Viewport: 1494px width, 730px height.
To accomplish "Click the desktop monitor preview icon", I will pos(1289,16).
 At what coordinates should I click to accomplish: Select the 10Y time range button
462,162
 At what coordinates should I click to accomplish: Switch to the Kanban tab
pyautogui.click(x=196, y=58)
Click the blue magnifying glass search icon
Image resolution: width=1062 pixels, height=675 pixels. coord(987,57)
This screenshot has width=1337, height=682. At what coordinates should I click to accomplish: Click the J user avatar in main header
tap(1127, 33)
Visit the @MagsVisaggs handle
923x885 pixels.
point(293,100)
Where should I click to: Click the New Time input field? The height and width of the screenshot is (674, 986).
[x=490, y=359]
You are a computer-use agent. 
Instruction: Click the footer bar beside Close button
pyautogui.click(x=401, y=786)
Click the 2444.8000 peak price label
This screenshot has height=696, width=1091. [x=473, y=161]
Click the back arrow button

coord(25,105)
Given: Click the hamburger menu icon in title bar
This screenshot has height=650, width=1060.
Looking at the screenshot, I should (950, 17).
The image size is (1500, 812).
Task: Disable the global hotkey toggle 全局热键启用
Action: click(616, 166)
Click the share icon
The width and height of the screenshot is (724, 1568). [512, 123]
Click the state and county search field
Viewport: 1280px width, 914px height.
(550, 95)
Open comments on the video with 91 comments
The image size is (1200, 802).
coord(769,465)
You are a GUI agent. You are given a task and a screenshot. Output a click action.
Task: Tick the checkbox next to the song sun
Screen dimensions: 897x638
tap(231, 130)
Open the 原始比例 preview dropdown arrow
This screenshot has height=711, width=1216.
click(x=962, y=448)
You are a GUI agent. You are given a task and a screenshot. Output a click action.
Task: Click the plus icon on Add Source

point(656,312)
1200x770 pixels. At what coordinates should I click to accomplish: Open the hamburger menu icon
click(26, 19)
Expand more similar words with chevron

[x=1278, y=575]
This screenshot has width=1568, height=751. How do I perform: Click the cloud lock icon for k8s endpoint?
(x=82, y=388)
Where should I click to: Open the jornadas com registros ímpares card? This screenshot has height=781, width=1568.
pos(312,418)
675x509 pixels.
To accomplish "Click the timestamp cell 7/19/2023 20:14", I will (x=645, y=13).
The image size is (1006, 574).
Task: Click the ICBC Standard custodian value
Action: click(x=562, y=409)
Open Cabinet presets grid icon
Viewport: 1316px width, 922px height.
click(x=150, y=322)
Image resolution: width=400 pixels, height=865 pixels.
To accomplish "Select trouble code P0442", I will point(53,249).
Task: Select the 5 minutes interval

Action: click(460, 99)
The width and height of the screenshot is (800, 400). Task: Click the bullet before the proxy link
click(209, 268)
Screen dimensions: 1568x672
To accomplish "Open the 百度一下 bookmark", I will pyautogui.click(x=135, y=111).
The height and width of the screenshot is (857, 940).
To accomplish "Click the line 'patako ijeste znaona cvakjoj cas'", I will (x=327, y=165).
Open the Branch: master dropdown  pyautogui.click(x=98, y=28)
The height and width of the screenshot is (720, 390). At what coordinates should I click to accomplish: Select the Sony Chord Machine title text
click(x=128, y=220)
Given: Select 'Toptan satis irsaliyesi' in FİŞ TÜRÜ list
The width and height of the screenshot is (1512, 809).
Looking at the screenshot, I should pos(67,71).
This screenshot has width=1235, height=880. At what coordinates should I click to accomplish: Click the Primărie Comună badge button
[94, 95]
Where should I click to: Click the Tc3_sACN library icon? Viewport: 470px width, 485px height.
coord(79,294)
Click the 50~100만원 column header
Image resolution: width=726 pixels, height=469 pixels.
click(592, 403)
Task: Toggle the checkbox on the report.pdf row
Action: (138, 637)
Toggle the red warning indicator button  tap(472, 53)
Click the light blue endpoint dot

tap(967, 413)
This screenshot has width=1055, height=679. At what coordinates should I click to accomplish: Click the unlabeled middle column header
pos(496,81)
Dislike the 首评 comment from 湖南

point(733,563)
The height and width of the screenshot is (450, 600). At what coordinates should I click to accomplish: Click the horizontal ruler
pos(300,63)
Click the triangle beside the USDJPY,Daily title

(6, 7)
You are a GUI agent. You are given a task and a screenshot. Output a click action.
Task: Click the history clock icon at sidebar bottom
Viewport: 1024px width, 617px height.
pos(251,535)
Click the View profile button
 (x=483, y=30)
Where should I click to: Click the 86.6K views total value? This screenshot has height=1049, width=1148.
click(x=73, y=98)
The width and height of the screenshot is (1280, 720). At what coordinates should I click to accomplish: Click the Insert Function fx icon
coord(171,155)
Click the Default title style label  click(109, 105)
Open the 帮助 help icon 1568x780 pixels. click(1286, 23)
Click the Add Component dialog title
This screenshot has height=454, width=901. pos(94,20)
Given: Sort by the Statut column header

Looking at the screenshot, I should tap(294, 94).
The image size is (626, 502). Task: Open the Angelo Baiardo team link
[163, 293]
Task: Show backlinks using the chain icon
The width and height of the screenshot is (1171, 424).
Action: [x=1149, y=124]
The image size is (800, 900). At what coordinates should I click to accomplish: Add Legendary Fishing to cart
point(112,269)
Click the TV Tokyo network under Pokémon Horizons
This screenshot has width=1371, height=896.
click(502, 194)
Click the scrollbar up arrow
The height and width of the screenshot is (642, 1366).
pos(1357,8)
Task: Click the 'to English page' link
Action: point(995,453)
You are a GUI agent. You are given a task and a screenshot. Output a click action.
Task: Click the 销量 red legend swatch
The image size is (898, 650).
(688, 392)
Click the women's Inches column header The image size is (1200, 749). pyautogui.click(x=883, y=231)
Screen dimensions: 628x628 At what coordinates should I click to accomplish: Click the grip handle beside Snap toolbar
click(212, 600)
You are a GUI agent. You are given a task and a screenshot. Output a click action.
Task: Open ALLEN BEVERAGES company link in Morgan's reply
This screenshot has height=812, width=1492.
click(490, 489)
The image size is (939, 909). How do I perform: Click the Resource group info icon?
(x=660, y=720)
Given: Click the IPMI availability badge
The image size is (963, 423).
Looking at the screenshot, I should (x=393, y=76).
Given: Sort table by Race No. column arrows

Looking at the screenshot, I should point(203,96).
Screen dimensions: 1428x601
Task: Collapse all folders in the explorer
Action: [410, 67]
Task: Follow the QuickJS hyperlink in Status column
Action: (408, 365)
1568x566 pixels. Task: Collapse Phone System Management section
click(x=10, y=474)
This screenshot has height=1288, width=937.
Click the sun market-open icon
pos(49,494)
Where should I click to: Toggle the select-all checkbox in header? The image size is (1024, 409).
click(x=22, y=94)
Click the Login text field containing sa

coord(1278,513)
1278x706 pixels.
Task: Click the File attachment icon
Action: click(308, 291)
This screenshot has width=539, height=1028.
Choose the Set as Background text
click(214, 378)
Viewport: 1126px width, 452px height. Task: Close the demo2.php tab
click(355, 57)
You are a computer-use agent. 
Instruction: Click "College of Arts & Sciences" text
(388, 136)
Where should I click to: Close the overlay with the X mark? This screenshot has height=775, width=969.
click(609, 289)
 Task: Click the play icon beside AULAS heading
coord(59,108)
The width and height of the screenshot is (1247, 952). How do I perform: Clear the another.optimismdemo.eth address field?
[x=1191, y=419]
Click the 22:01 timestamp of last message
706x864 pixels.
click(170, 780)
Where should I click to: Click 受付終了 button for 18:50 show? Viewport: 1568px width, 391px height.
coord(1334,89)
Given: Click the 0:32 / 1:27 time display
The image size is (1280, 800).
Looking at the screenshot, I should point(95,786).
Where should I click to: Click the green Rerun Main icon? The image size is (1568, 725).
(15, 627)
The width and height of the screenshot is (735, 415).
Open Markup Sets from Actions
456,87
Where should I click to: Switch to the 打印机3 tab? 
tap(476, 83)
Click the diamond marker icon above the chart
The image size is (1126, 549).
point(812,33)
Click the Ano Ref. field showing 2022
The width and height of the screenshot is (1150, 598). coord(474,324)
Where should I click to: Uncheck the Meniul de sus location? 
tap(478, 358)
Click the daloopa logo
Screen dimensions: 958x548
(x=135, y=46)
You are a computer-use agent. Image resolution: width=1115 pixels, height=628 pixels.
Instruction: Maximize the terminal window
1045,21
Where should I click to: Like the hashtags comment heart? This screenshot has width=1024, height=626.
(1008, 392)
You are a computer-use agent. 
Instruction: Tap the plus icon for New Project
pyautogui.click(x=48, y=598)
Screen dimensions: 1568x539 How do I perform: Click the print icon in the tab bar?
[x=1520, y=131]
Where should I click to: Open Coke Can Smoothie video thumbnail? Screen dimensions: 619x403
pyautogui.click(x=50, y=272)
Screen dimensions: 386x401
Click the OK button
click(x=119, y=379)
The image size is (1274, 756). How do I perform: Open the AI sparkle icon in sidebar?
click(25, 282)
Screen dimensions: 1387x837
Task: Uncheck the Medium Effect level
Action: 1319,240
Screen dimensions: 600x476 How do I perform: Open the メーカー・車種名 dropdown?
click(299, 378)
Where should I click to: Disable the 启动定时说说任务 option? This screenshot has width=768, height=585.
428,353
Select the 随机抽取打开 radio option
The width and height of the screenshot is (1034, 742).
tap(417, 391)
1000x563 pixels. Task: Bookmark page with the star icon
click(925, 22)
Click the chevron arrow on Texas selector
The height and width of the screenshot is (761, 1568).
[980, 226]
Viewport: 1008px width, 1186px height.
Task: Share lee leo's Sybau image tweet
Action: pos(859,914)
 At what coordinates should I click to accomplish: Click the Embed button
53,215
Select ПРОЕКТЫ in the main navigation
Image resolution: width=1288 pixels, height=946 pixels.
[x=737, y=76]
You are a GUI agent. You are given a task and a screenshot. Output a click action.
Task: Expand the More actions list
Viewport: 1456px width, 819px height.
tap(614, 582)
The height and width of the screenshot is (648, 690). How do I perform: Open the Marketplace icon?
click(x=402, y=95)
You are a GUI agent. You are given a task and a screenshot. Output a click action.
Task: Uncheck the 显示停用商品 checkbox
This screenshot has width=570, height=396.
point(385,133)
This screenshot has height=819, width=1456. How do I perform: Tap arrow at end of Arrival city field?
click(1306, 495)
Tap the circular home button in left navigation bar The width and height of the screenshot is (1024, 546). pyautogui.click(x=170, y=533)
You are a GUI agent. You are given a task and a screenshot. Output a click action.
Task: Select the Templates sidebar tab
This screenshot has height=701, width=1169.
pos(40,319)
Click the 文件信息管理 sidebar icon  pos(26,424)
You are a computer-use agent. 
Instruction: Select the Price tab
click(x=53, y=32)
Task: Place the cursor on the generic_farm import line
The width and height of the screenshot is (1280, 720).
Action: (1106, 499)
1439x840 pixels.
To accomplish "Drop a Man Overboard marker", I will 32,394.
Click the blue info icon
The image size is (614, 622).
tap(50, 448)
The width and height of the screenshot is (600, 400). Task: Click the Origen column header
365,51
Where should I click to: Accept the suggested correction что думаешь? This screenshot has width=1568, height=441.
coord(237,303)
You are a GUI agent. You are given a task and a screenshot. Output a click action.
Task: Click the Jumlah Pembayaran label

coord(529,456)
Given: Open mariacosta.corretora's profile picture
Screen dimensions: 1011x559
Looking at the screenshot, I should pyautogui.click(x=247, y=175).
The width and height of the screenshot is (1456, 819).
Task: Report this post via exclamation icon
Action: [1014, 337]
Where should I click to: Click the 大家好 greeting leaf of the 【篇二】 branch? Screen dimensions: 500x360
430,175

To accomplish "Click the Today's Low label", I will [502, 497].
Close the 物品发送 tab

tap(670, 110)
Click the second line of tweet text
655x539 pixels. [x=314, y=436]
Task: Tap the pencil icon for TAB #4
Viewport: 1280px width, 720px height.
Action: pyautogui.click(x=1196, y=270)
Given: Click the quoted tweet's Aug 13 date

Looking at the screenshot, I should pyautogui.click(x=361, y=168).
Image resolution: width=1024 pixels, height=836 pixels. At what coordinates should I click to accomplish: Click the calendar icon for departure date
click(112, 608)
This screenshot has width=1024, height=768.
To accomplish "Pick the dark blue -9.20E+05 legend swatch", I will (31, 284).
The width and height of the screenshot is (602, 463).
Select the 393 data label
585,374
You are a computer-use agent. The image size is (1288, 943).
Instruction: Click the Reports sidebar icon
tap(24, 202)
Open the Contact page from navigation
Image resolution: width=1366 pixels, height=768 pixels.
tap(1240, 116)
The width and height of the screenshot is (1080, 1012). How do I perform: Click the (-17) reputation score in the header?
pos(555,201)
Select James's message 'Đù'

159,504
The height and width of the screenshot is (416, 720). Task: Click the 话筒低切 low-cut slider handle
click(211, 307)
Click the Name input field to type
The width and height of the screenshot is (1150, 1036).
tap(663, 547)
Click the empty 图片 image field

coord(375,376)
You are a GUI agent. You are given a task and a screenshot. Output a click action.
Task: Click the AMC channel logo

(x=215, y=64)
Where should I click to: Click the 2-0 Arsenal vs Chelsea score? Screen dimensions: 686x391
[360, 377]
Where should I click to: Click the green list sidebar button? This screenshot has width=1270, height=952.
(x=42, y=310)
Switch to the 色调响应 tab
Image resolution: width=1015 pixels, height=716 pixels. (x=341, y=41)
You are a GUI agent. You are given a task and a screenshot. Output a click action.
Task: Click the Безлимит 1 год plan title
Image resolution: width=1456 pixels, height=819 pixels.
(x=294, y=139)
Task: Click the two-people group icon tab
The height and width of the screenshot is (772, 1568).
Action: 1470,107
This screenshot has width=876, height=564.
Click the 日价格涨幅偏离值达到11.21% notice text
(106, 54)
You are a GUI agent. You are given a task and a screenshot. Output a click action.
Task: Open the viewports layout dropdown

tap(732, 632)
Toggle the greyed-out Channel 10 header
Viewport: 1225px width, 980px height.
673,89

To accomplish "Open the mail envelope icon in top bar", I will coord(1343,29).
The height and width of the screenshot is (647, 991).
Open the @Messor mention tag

___

§ What to produce: Begin at the line above that has "Screen dimensions: 386x401" and stop after the line that has "Task: Place the", copying each line exactly and adding nothing else.

§ Response:
Screen dimensions: 386x401
Click the OK button
click(x=119, y=379)
The image size is (1274, 756). How do I perform: Open the AI sparkle icon in sidebar?
click(25, 282)
Screen dimensions: 1387x837
Task: Uncheck the Medium Effect level
Action: 1319,240
Screen dimensions: 600x476 How do I perform: Open the メーカー・車種名 dropdown?
click(299, 378)
Where should I click to: Disable the 启动定时说说任务 option? This screenshot has width=768, height=585.
428,353
Select the 随机抽取打开 radio option
The width and height of the screenshot is (1034, 742).
tap(417, 391)
1000x563 pixels. Task: Bookmark page with the star icon
click(925, 22)
Click the chevron arrow on Texas selector
The height and width of the screenshot is (761, 1568).
[980, 226]
Viewport: 1008px width, 1186px height.
Task: Share lee leo's Sybau image tweet
Action: pos(859,914)
 At what coordinates should I click to accomplish: Click the Embed button
53,215
Select ПРОЕКТЫ in the main navigation
Image resolution: width=1288 pixels, height=946 pixels.
[x=737, y=76]
You are a GUI agent. You are given a task and a screenshot. Output a click action.
Task: Expand the More actions list
Viewport: 1456px width, 819px height.
tap(614, 582)
The height and width of the screenshot is (648, 690). How do I perform: Open the Marketplace icon?
click(x=402, y=95)
You are a GUI agent. You are given a task and a screenshot. Output a click action.
Task: Uncheck the 显示停用商品 checkbox
This screenshot has width=570, height=396.
point(385,133)
This screenshot has height=819, width=1456. How do I perform: Tap arrow at end of Arrival city field?
click(1306, 495)
Tap the circular home button in left navigation bar The width and height of the screenshot is (1024, 546). pyautogui.click(x=170, y=533)
You are a GUI agent. You are given a task and a screenshot. Output a click action.
Task: Select the Templates sidebar tab
This screenshot has height=701, width=1169.
pos(40,319)
Click the 文件信息管理 sidebar icon  pos(26,424)
You are a computer-use agent. 
Instruction: Select the Price tab
click(x=53, y=32)
Task: Place the cursor on the generic_farm import line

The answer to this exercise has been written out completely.